No por nada el Congreso, a juicio del público, dejó de ser el solemne paraninfo donde sesionan tribunos a cargo de dictar leyes, sino se acerca y quizás ya coincide con eso que un talentoso y fenecido periodista de los años 60, Eugenio Lira Massi, llamó "La cueva de Alí Babá y los 40 senadores". Agréguense instituciones uniformadas hasta ahora irreprochables pero revelando desfalcos multimillonarios, recontrataciones surtidas y jugosas pensiones de invalidez para gente en perfecto estado de salud. Súmense enteras reparticiones del Estado secuestradas por el gobierno central para darles amparo a miles de parásitos sin otro mérito que la militancia. Y el ámbito privado no está ajeno a la peste, donde muchas instituciones aparecen hoy, si no como cometiendo flagrantes delitos, sí como insaciables acaparadoras de ganancias monumentales. De hecho las empresas en general y muchos empresarios en particular son percibidos y tratados por los medios de prensa como delincuentes prontuariados. La Iglesia misma ha protagonizado un caso tras otro de monstruosa pedofilia y no menos grave encubrimiento. Y partidos políticos propietarios de una larga y digna historia se muestran como clandestinos corredores de propiedades, inversionistas, beneficiarios de boletas falsas, mendigos de dineros empresariales, encubridores de faltas graves de gestión y en todo sentido como bandas organizadas. La lista suma y sigue.
Dinero ecuménico
¿Cómo se llegó a esto? ¿Cómo aún aquellos en los que más se confiaba aparecen involucrados en manejos oscuros o al menos sospechosos, si acaso no recibiendo dineros al menos haciendo uso de sus influencias para que otros lo reciban? Dinero es el nombre del juego. Dinero para mi bolsillo o dinero para mi amigo o dinero para mi mujer o dinero para una campaña o dinero para apuntalar a un compadre o dinero para mis socios; dinero contante y sonante en maletas o en proyectos o en licitaciones arregladas o en cheques al portador o en boletas falsas o en honorarios a cambio de nada. ¿Por qué no? Hubo suficiente tiempo para entender los mecanismos, tejer las redes, saber quién es quién, seguir el ejemplo y perderse moralmente. ¡Cuánto ayudan a todo eso los regímenes demasiado largos! Tiempo y dinero van de la mano. Como en Italia, ahora en Chile y como en todas partes, los regímenes interminables permiten aprenderse todas las triquiñuelas, forjar todos los amiguismos, perder todas las vergüenzas y meter mano en todos los cajones.

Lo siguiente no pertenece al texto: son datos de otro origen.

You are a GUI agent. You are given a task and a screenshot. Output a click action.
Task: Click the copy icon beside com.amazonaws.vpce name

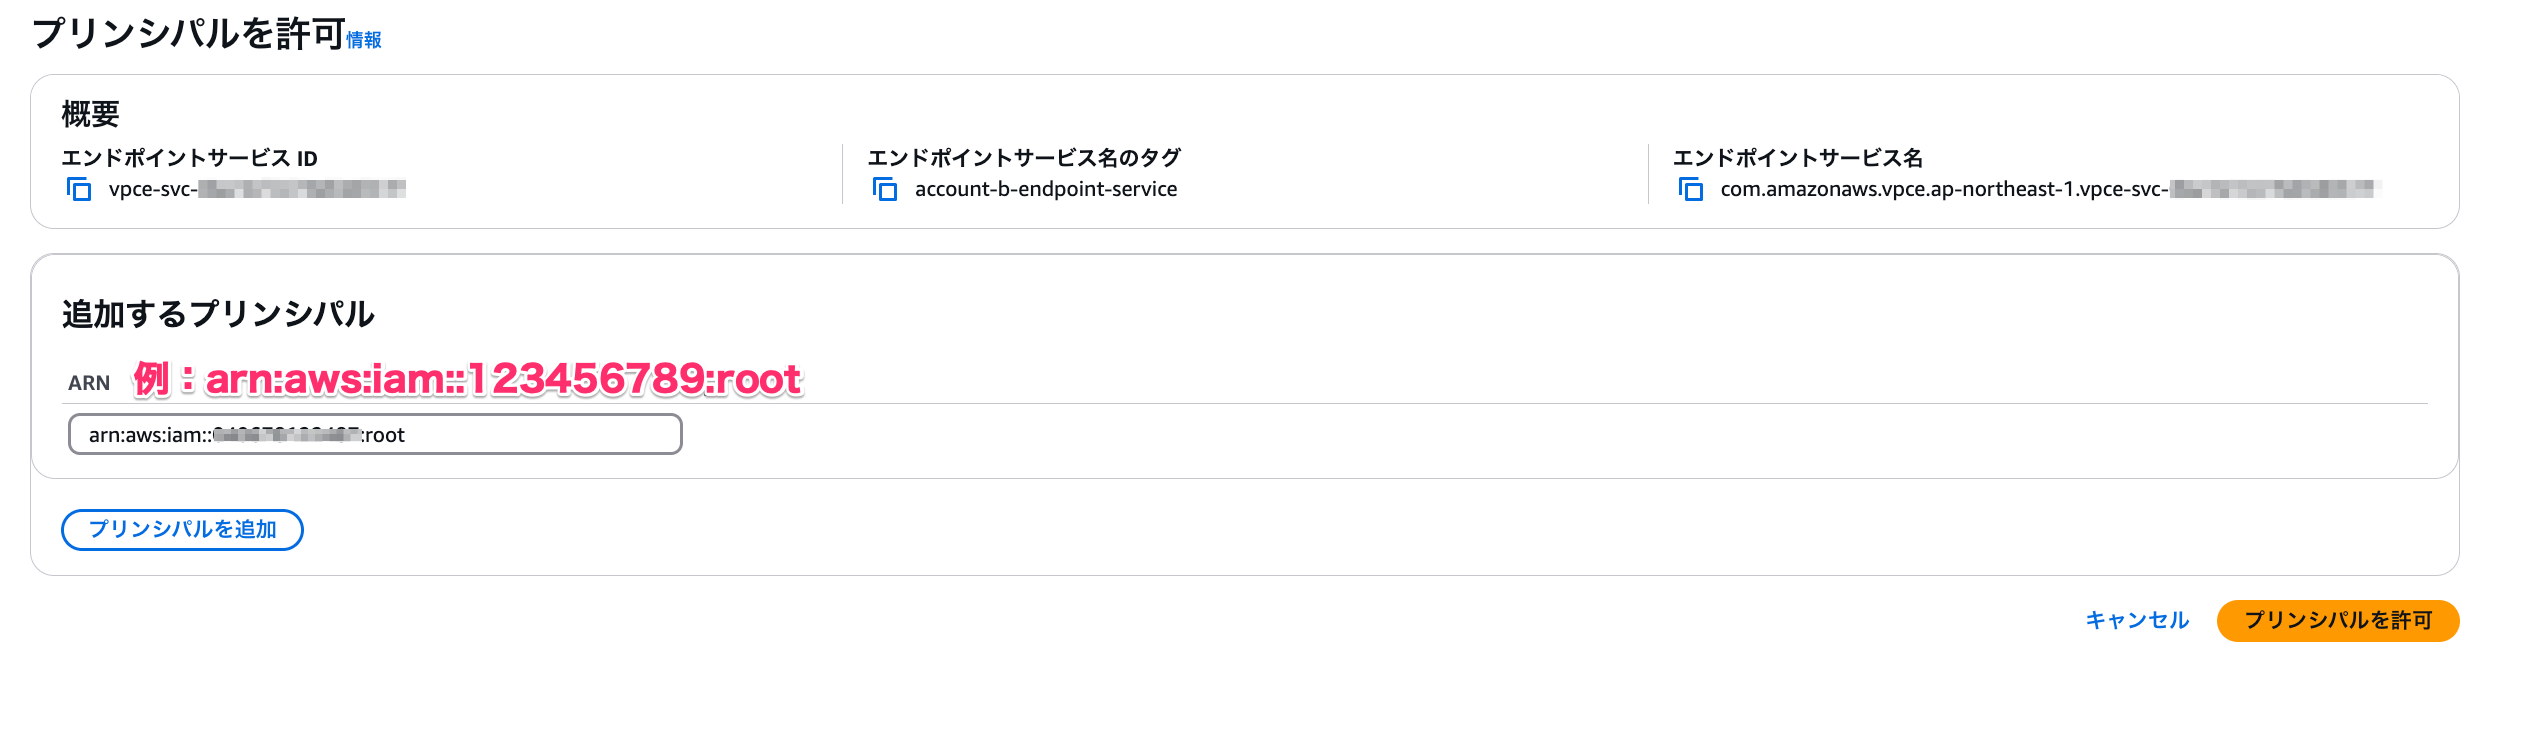tap(1692, 190)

No es entonces inusitado sino lastimosamente previsible que políticos que parecían, como esos justos de Sodoma y Gomorra, los únicos ajenos a esta trifulca, se les denuncie involucrados en lobbies oscuros o en telefonazos para favorecer a tal o cual empresa. Una sociedad en problemas siempre se hace la esperanza de que vendrá un Salvador Providencial, pero en Chile el Cielo mismo aparece empapelado de boletas y San Pedro susurrando en los pasillos. No ya una vez a la semana sino diariamente oímos nuevas denuncias. ¿Dónde, entonces, se encuentra el punto de apoyo para remover la lacra? Tal vez sea demasiado tarde.